• **Testo fornito**
Nonostante quella che si potrebbe eufemisticamente definire la scarsa limpidezza del processo di assegnazione del mondiale, l’obiettivo comune fu raggiunto. Nessuno temeva di dover insabbiare future inchieste: una volta messa in moto la macchina organizzativa il risultato del bando non sarebbe più stato messo in discussione. Da allora il Qatar ha basato tutto il proprio piano di sviluppo economico degli ultimi due lustri sulla costruzione di stadi (molti ex novo, altri da ammodernare), strutture ricettive, trasporti. Il mondiale ha offerto l’occasione per innescare un’immigrazione di massa, che ha quasi triplicato la popolazione del paese, passata dal milione di abitanti del 2006 agli ormai quasi tre milioni del 2020.

E per tirar su 7 nuovi stadi alla periferia di Doha che potranno ospitare da 40,000 a 86,000 spettatori, più la città artificiale di Lusail attorno allo stadio dove avrà luogo la finale, il Qatar non si è limitato ad ingaggiare archistar del calibro di Zaha Hadid o ad appaltare le opere ai grandi partner dalla City, ma si è dotato di una manodopera a basso costo proveniente da un raggio di migliaia di chilometri, assoggettata al tradizionale sistema di sponsorizzazione dei migranti detto kefala[1].

• **Estratto dei dati**
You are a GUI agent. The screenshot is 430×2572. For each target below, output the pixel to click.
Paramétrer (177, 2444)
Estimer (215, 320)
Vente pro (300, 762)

• **Compito assegnato 1**
Restituisci dal testo sul mondiale del Qatar il passo compreso tra "Nonostante quella che" e "milioni del 2020.", estremi inclusi.
• **Compito assegnato 2**
Secondo il testo sul mondiale del Qatar, quanti abitanti aveva il paese nel 2006?
• **Compito assegnato 3**
Scrivi il seguito del testo sul mondiale del Qatar, proseguendo dal punto in cui si ferma.
L'elenco proviene da una fonte diversa rispetto al testo sul mondiale del Qatar.

• **Risultato del compito 1**
Nonostante quella che si potrebbe eufemisticamente definire la scarsa limpidezza del processo di assegnazione del mondiale, l’obiettivo comune fu raggiunto. Nessuno temeva di dover insabbiare future inchieste: una volta messa in moto la macchina organizzativa il risultato del bando non sarebbe più stato messo in discussione. Da allora il Qatar ha basato tutto il proprio piano di sviluppo economico degli ultimi due lustri sulla costruzione di stadi (molti ex novo, altri da ammodernare), strutture ricettive, trasporti. Il mondiale ha offerto l’occasione per innescare un’immigrazione di massa, che ha quasi triplicato la popolazione del paese, passata dal milione di abitanti del 2006 agli ormai quasi tre milioni del 2020.

• **Risultato del compito 2**
Un milione di abitanti.

• **Risultato del compito 3**
I diritti dei lavoratori stranieri in Qatar non sono garantiti (leggi “regolarmente calpestati”) in quanto il permesso di soggiorno è garantito dal datore di lavoro, che di solito è anche padrone dell’alloggio: pur essendo nominalmente liberi di cambiare lavoro, i migranti (provenienti soprattutto dal Nepal e dall’India) subiscono il ricatto dello stipendio da fame in un paese dal costo della vita elevato, trovandosi costretti a scegliere un più economico stato di semi-schiavitù, con orari di lavoro sfiancanti in condizioni climatiche estreme. Un’indagine del Guardian riporta le cifre sconcertanti del numero di morti registrate dalle ambasciate dei paesi che più forniscono forza lavoro al Qatar (principalmente India, Nepal, Bangladesh, Pakistan e Sri Lanka): secondo l’inchiesta uscita a inizio 2021 (Revealed: 6,500 migrant workers have died in Qatar since World Cup awarded) il conteggio delle vittime collegate ai lavori per i mondiali ammontava a 6751 in undici anni, in media circa 12 la settimana. Un dato impressionante se rapportato al numero di morti bianche registrate ogni anno in Italia, e ancor di più ai numeri di morti associate ai lavori per le Olimpiadi (dalla quarantina di morti per la realizzazione di Atene 2004 alle 0 morti registrate per Londra 2012).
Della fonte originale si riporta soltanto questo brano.